* What to do: Repeat the lines of the listing below exactly, from the line containing "Where should I click to: Toggle" to the line containing "tap(548, 178)", including both of those lines.

(Entries on finding words and elements)
◇ ◇ ◇ ◇ ◇

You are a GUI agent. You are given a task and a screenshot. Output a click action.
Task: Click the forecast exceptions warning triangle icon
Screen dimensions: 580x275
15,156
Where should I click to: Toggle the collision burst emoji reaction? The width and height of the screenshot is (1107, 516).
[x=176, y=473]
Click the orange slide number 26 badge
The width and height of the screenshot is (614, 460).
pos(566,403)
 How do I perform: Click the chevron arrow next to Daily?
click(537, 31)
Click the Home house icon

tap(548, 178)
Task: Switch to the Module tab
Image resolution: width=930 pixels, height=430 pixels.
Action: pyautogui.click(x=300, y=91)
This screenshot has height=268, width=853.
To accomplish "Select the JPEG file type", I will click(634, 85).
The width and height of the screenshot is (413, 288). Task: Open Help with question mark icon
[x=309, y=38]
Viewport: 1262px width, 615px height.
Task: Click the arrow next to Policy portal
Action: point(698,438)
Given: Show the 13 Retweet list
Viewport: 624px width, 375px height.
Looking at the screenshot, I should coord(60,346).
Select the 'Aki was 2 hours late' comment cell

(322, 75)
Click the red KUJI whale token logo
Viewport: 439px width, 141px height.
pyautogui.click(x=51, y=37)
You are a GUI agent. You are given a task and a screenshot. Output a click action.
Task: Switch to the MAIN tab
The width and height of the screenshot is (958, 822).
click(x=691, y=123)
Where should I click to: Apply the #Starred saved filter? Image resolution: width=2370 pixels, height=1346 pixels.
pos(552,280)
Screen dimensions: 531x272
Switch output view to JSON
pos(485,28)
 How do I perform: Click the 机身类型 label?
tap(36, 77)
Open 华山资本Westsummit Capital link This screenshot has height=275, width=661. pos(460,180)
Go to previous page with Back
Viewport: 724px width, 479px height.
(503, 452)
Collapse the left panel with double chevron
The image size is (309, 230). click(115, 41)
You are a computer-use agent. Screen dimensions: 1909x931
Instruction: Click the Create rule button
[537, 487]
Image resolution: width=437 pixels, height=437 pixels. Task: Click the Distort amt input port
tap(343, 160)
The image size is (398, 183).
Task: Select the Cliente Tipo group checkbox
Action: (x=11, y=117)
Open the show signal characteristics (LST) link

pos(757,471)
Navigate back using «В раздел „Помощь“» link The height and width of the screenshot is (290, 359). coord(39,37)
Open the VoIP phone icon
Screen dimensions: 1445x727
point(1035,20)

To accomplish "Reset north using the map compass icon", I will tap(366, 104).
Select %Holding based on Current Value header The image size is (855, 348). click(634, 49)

◇ ◇ ◇ ◇ ◇

* Expected answer:
Where should I click to: Toggle the collision burst emoji reaction? The width and height of the screenshot is (1107, 516).
[x=176, y=473]
Click the orange slide number 26 badge
The width and height of the screenshot is (614, 460).
pos(566,403)
 How do I perform: Click the chevron arrow next to Daily?
click(537, 31)
Click the Home house icon

tap(548, 178)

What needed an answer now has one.